Stored data:
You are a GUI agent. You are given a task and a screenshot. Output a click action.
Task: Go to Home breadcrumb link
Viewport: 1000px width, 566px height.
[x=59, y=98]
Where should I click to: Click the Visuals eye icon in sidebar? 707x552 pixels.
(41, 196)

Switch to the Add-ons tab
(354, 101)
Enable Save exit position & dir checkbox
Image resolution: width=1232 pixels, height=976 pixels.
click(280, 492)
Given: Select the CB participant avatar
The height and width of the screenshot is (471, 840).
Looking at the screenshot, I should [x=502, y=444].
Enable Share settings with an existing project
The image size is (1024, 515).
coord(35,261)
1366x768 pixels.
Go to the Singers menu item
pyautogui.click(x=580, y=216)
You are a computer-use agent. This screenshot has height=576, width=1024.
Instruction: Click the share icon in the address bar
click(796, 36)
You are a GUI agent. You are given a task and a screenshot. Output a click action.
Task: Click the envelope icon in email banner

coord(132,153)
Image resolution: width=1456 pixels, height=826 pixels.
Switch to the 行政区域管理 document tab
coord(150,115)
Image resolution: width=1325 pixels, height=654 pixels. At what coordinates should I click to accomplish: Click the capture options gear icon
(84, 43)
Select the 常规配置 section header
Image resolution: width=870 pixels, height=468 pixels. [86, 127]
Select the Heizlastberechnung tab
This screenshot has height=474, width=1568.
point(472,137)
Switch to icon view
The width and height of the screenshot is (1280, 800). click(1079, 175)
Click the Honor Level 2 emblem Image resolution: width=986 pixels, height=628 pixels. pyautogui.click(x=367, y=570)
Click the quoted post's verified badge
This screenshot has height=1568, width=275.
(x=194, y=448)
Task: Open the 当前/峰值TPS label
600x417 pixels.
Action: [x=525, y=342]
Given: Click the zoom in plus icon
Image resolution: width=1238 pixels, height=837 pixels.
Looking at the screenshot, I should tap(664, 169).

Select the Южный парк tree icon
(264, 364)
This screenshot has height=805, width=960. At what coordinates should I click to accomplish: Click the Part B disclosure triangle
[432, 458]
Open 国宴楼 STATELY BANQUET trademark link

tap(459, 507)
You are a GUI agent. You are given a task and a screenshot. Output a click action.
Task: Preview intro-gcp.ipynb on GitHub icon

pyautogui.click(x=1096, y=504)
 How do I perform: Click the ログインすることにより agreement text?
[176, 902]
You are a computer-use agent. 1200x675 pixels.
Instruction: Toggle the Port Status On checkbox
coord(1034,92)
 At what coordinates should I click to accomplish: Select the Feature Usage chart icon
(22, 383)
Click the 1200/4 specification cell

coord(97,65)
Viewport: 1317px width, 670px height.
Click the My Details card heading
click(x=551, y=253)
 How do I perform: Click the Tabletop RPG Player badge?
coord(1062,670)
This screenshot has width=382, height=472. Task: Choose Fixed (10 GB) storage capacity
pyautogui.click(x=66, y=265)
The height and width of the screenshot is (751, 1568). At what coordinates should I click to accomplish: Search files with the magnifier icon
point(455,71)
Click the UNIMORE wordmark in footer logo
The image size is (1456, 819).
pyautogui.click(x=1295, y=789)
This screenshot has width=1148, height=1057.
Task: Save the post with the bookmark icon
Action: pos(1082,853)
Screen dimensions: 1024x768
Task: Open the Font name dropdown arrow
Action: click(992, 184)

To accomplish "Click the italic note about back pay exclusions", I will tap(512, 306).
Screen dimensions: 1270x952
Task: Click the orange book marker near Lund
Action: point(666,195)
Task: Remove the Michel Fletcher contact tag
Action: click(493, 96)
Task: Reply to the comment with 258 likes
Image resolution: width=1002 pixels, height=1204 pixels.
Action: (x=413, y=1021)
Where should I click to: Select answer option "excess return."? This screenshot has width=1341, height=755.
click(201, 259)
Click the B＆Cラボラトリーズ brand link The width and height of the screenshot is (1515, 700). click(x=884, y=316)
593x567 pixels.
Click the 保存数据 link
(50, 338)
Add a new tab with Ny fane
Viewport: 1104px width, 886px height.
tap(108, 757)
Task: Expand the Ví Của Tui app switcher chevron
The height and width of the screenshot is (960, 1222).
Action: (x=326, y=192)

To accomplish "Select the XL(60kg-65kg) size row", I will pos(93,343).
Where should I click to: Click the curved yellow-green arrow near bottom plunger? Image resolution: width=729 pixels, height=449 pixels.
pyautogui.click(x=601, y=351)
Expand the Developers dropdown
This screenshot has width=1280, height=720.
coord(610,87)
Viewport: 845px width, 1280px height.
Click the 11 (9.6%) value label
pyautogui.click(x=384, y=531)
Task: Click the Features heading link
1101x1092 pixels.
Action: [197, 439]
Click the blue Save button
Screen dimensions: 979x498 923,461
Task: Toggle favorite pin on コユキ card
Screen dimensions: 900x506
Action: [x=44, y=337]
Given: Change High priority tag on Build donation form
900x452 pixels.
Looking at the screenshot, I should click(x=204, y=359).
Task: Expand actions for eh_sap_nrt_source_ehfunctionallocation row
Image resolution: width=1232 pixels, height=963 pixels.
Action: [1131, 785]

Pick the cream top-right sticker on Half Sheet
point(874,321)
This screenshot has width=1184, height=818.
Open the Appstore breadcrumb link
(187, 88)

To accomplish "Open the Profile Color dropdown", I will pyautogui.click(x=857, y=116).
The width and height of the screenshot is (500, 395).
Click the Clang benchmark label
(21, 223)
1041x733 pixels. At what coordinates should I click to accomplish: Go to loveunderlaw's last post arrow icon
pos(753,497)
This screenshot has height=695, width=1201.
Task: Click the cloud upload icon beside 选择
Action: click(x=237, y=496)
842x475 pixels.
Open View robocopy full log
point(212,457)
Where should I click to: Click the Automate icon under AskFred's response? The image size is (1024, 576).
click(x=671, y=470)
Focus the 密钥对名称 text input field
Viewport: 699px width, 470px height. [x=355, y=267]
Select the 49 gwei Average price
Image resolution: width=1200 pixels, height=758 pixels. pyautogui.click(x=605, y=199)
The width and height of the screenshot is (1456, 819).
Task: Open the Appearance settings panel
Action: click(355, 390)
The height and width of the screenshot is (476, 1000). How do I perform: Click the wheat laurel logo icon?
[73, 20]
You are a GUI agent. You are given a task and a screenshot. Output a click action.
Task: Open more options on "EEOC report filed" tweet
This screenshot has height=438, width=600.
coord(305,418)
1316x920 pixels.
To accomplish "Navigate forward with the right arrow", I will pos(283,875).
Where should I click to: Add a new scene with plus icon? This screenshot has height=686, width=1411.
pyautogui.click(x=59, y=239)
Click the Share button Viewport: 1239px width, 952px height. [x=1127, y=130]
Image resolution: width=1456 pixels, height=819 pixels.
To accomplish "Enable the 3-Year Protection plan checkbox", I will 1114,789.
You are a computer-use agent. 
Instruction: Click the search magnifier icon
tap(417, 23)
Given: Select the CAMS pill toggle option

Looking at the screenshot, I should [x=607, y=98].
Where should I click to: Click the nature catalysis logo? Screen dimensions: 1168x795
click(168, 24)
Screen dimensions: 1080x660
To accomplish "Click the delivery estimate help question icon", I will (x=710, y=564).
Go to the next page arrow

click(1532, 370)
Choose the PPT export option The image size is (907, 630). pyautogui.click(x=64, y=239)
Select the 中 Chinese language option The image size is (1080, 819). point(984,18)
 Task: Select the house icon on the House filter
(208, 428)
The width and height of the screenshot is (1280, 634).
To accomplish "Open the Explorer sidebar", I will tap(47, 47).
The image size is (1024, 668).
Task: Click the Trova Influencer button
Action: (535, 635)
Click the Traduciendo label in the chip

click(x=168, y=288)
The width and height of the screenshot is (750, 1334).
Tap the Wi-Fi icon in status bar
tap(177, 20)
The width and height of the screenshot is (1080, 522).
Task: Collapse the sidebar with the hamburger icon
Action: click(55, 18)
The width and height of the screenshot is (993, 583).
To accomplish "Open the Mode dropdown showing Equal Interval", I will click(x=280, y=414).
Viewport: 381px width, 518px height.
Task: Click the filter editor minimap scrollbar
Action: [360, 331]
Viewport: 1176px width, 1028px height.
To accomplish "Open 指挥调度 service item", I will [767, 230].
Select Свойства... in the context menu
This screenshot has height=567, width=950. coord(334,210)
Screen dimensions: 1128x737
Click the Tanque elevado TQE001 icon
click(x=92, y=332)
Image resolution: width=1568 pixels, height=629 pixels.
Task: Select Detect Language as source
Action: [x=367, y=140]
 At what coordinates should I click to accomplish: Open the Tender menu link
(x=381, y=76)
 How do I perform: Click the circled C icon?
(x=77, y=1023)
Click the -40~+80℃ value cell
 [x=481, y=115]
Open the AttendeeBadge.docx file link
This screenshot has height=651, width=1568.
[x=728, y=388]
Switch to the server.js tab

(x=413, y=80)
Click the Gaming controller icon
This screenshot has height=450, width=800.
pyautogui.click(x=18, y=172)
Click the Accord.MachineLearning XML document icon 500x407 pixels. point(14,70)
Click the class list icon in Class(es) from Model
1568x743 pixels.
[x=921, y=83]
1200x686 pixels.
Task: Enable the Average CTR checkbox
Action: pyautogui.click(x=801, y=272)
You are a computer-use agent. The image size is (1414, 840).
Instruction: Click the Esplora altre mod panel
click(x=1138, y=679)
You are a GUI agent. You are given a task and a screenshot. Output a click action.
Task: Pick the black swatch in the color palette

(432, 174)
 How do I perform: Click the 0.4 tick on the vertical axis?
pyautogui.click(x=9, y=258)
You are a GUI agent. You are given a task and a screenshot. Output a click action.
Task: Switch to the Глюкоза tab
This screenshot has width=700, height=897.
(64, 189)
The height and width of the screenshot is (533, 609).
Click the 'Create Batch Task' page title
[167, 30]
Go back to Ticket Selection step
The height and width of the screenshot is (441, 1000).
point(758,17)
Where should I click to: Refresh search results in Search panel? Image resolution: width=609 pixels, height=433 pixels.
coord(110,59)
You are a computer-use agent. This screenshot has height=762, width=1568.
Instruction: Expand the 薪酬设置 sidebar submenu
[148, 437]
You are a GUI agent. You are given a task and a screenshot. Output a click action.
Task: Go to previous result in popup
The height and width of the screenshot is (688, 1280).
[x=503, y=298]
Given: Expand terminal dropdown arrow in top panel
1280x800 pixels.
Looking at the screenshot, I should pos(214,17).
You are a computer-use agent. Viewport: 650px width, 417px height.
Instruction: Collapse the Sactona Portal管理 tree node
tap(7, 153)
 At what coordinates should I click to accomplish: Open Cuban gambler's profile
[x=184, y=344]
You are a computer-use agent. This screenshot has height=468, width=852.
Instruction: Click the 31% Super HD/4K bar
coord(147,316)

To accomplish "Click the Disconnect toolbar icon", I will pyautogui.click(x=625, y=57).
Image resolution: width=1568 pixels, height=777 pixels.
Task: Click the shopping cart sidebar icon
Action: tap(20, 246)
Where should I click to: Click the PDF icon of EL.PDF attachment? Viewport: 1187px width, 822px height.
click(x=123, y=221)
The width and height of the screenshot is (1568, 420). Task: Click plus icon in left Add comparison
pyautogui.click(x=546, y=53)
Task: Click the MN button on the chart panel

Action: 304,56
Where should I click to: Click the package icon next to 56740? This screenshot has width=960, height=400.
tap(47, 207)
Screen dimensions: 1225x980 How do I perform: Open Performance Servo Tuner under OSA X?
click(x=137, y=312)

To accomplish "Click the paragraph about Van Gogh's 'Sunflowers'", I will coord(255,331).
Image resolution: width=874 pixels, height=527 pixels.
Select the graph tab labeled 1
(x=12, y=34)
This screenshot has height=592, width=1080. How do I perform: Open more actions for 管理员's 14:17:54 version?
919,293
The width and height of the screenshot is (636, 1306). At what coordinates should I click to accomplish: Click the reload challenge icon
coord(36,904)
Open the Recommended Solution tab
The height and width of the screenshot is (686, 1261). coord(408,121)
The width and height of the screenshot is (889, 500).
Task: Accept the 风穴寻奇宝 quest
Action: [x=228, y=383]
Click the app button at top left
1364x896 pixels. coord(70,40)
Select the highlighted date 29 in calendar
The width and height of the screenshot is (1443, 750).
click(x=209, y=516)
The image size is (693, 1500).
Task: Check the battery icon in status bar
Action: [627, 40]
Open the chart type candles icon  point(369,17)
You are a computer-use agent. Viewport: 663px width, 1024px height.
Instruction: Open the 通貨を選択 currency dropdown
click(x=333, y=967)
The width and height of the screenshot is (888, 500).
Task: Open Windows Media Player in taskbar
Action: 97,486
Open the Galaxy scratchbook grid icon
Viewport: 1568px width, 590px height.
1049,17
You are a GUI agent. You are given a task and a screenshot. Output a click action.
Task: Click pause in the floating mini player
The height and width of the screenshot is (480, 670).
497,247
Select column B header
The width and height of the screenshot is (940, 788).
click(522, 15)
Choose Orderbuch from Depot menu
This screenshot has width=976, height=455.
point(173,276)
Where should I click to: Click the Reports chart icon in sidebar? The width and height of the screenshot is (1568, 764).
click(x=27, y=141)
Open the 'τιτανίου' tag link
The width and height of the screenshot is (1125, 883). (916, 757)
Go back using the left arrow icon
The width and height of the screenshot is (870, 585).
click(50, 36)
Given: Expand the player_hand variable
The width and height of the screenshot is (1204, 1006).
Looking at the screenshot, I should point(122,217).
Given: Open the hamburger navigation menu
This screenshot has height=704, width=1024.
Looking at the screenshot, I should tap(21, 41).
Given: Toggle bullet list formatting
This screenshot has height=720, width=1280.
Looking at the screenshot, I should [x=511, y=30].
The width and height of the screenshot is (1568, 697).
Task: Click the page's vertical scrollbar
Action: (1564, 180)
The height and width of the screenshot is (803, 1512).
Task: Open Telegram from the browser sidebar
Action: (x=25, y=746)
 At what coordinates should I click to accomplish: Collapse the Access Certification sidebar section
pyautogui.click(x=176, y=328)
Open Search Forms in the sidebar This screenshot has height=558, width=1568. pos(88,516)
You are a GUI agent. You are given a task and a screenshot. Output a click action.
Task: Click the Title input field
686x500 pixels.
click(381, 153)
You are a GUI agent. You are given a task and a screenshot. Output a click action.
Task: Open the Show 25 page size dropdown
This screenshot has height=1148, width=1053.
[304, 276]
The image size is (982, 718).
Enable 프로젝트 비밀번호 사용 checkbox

> **PROBLEM**
Find every line in the records that has the word "computer". Copy those lines.

> **REPLY**
You are a computer-use agent. This screenshot has height=576, width=1024.
You are a computer-use agent. 1200x675 pixels.
You are a computer-use agent. 
You are a computer-use agent. The image size is (1414, 840).
You are a computer-use agent. This screenshot has height=762, width=1568.
You are a computer-use agent. Viewport: 650px width, 417px height.
You are a computer-use agent. This screenshot has height=468, width=852.
You are a computer-use agent. Viewport: 663px width, 1024px height.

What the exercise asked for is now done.